[Listed entries — start]

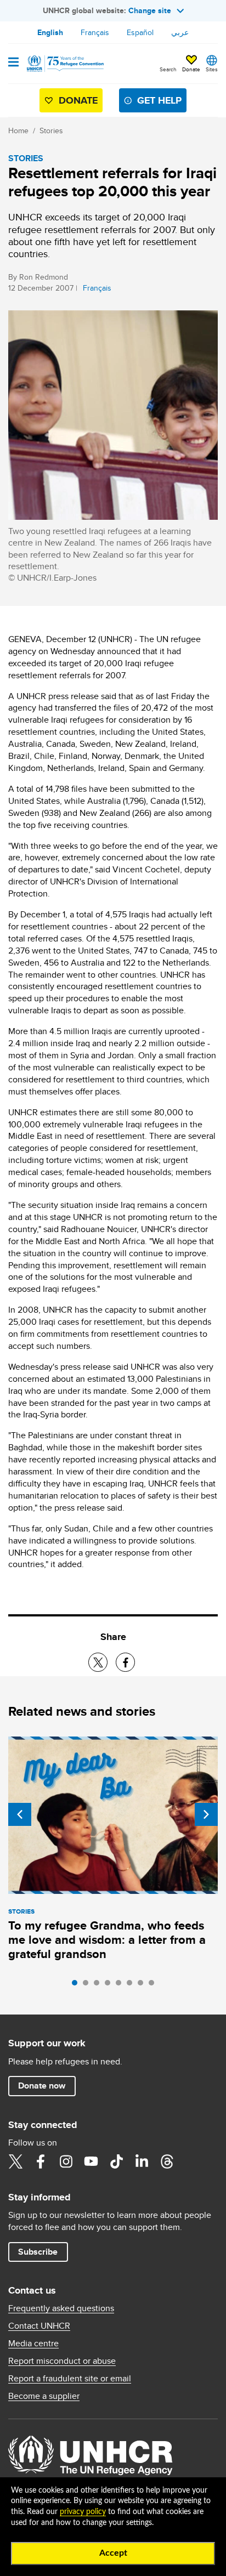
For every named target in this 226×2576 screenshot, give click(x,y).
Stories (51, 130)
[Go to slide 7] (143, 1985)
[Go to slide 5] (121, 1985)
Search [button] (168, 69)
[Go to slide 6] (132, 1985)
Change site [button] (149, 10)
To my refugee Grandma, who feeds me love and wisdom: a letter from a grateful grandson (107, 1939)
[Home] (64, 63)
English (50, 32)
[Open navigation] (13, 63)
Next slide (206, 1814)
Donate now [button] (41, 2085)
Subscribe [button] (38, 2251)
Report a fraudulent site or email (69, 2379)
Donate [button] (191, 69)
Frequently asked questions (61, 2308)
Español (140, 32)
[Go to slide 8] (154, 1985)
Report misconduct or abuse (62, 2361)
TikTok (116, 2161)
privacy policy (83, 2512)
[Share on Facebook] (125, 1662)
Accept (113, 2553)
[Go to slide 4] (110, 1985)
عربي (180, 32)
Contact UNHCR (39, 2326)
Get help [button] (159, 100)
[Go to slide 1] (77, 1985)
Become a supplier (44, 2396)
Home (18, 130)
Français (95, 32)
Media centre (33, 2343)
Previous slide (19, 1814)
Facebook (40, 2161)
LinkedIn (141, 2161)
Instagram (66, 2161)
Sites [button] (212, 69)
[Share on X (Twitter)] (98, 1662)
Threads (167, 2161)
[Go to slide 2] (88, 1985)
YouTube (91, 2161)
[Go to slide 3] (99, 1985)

[Listed entries — finish]

Try it:
Return the material word for word. Pictures are not part of the copy.

Answer to this exercise:
For every named target in this 226×2576 screenshot, give click(x,y).
Stories (51, 130)
[Go to slide 7] (143, 1985)
[Go to slide 5] (121, 1985)
Search [button] (168, 69)
[Go to slide 6] (132, 1985)
Change site [button] (149, 10)
To my refugee Grandma, who feeds me love and wisdom: a letter from a grateful grandson (107, 1939)
[Home] (64, 63)
English (50, 32)
[Open navigation] (13, 63)
Next slide (206, 1814)
Donate now [button] (41, 2085)
Subscribe [button] (38, 2251)
Report a fraudulent site or email (69, 2379)
Donate [button] (191, 69)
Frequently asked questions (61, 2308)
Español (140, 32)
[Go to slide 8] (154, 1985)
Report misconduct or abuse (62, 2361)
TikTok (116, 2161)
privacy policy (83, 2512)
[Share on Facebook] (125, 1662)
Accept (113, 2553)
[Go to slide 4] (110, 1985)
عربي (180, 32)
Contact UNHCR (39, 2326)
Get help [button] (159, 100)
[Go to slide 1] (77, 1985)
Become a supplier (44, 2396)
Home (18, 130)
Français (95, 32)
Media centre (33, 2343)
Previous slide (19, 1814)
Facebook (40, 2161)
LinkedIn (141, 2161)
Instagram (66, 2161)
Sites [button] (212, 69)
[Share on X (Twitter)] (98, 1662)
Threads (167, 2161)
[Go to slide 2] (88, 1985)
YouTube (91, 2161)
[Go to slide 3] (99, 1985)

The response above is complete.